Difficulté d’avoir un établissement où effectuer son stage académique, manque de frais y relatif, absence de suivi et évaluation, les défis sont nombreux… Coup de projecteur.

Habimana Raïssa Claire, lauréate de l’école normale supérieure, n’y va pas par quatre chemins. Décrocher un stage au Burundi s’apparente au parcours du combattant : « J’ai fait le tour des entreprises pendant 2 mois à la quête d’un établissement pouvant m’accueillir dans le cadre de mon stage académique sans succès. »

C’est à son 9ème dépôt de lettre qu’elle a enfin été reçue, poursuit-elle. Le pire dans cette situation, s’insurge cette étudiante, c’est que décrocher un stage dépend souvent du favoritisme que de mérite : « Si tu n’as aucune connaissance, et bien tu n’es reçu nulle part. »

Et pourtant l’octroi d’un stage académique aux étudiants est une obligation sociale prévue par la loi au Burundi. L’article 21 de la loi du 29 octobre dernier qui régit l’enseignement supérieur est clair : « Tout lieu de travail formel établi sur le territoire national constitue un lieu de stage et d’apprentissage pour les étudiants. Les entreprises publiques et privées et leurs associations ou groupements, les ordres professionnels, les syndicats des travailleurs sont tenus de collaborer pour l’accueil et l’encadrement des stagiaires. » Bien plus,la pertinence de ces stages académiques n’est plus à démontrer : ils constituent une occasion pour une bonne intégration dans le milieu professionnel.

En plus de cet accès visiblement réservé aux favorisés, la procédure est semée d’autres embûches comme les conditions difficiles dans lesquelles Raïssa va effectuer son stage : « Je n’ai jamais vu le responsable de la section dans laquelle je suis censé travailler et pourtant mon stage touche à sa fin. »

Une expérience de plus en plus dépourvue d’intérêt

L’ironie de la blague, continue Raïssa, c’est qu’il y a une fiche d’évaluation de stage que ce responsable est censé remplir, ce qu’il fera bien avec toutes les mentions d’excellence possibles alors qu’elle a passé un mois à rien faire, regrette-t-elle. Pire, ceux qui sont censés l’aider lui mettent les bâtons dans les roues, en lui refusant par exemple de manipuler certains matériels, arguant qu’ils pourraient tomber en panne. 

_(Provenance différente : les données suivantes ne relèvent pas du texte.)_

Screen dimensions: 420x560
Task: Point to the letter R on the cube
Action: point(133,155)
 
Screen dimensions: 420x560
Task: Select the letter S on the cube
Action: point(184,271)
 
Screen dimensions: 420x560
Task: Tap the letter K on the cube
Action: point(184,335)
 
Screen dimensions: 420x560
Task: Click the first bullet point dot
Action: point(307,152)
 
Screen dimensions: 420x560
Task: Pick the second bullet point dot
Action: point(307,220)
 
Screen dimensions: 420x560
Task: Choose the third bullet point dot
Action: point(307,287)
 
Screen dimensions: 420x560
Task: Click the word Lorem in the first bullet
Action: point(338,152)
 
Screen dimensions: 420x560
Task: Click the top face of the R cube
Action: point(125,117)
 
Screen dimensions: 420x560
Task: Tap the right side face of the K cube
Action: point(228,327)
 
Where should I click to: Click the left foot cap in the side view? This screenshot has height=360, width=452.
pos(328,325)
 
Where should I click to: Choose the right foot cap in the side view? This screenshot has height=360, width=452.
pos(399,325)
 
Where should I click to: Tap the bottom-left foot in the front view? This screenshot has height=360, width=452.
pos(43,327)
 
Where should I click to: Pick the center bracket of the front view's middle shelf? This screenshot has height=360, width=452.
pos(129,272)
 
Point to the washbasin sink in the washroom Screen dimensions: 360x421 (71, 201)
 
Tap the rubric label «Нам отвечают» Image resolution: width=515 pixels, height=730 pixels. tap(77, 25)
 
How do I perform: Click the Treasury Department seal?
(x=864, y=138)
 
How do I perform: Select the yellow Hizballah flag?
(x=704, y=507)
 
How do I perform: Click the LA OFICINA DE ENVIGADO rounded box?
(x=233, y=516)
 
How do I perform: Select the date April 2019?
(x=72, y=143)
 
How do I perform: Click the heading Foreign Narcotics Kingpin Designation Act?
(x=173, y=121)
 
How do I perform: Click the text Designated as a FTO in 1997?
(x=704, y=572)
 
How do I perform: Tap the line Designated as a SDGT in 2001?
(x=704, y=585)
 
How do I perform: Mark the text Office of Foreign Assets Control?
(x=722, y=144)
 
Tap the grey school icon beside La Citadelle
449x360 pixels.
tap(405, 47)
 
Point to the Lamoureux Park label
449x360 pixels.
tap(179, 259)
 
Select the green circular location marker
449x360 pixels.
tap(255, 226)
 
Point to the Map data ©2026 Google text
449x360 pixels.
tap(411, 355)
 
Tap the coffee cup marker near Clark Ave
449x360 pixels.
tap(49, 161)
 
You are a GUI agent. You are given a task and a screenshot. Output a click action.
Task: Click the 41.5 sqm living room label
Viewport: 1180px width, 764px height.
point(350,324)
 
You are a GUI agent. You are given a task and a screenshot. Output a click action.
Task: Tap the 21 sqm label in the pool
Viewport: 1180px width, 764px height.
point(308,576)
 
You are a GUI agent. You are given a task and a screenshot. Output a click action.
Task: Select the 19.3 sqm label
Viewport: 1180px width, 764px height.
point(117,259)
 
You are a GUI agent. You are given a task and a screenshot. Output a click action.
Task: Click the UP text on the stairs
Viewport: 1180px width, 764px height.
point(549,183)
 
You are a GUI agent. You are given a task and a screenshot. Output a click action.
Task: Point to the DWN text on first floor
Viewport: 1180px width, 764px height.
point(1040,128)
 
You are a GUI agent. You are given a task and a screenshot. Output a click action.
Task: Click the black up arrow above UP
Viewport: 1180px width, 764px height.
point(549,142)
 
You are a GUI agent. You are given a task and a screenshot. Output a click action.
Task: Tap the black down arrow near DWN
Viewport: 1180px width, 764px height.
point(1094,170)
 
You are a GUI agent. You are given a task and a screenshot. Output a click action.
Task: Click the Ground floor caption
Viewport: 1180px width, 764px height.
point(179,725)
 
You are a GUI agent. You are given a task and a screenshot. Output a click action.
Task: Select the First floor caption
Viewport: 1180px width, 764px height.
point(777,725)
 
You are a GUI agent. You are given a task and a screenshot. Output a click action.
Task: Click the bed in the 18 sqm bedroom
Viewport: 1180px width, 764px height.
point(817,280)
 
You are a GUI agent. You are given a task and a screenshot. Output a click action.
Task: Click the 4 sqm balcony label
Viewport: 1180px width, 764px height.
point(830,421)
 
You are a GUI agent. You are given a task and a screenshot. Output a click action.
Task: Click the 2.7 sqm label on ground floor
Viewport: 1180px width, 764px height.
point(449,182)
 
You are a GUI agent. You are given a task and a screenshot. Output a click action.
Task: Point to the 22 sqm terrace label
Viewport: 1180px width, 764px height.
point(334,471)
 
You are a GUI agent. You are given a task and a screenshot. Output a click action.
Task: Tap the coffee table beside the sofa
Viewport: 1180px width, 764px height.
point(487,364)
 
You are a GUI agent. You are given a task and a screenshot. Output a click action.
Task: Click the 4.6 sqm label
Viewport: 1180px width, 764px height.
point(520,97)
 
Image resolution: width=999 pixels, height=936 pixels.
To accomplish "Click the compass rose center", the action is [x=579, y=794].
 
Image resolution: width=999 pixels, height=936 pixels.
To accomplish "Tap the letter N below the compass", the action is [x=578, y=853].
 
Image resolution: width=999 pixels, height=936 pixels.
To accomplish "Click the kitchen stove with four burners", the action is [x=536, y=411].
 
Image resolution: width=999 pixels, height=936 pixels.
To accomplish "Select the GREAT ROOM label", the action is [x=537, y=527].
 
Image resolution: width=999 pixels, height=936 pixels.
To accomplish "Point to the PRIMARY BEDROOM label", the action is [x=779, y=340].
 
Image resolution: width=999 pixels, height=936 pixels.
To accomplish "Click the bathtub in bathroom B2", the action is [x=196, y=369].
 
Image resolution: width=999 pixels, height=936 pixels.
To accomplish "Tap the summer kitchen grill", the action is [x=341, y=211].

Edmond Nshimirimana qui effectue son stage de fin d’études universitaires dans une boite d’assurance ici à Bujumbura, abonde dans le meme sens ː « Lors de notre début de stage, on a été accueilli par le secrétaire qui nous a montré la salle de réunion comme notre lieu de travail. Depuis, on ne fait que s’asseoir, on vient quand on veut, et on rentre quand on veut. »

Et d’indiquer que c’est dommage parce qu’un stage devrait leur permettre de s’intégrer dans le milieu de l’emploi, en développant des compétences acquises sur le banc de l’école : « Sinon c’est une bonne blague bien onéreuse. »

Emery Niyonkuru, ancien de l’Ecole Normale Supérieure (ENS) fustige, de son côté, le comportement de certains enseignants d’universités, encadreurs de stageː « Un bon encadreur de stage académique se devrait d’être à l’écoute et patient envers son étudiant. Certains encadreurs ne suivent même pas régulièrement l’étudiant dans son stage. »

A côté de ces grognes de manque de suivi, se pose aussi avec pertinence, la problématique des frais de stage. Alors qu’à l’université du Burundi et l’ENS des étudiants ne paient pas des frais de stage, dans les universités privées, les étudiants doivent payer jusqu’à 300 mille Fbu. Edmond Nshimirimana se demande l’intérêt de verser tout cet argent pour des stages si, en fin de compte, le stagiaire n’y apprend rien.

Appel à la mobilisation

M.E, enseignant à l’ENS estime, sous couvert d’anonymat, que pour qu’un stage académique puisse constituer une expérience enrichissante et bénéfique à l’étudiant, il est obligatoire de définir clairement, au préalable, les objectifs du stage : « Il est primordial de se questionner comment le stage s’inscrit dans le parcours de formation ou d’employabilité du stagiaire et en quoi le stagiaire peut y contribuer de la manière la plus efficiente possible. »

Pour lui, la non-identification des objectifs du stage dans l’enseignement burundais est l’une des raisons pour lesquelles les stages sont réduits à un passage obligé et rien de plus. Les rôles et responsabilités assignés au stagiaire durant son stage doivent également permettre l’atteinte des objectifs du stage et viser à améliorer son employabilité, assure-t-il.

Selon cet enseignant d’université, le stage académique devrait être considéré à sa juste valeur et occuper de plus en plus de place dans les cursus académiques et dans les parcours en employabilité au Burundi, afin de faciliter les transitions vers le marché du travail pour les jeunes.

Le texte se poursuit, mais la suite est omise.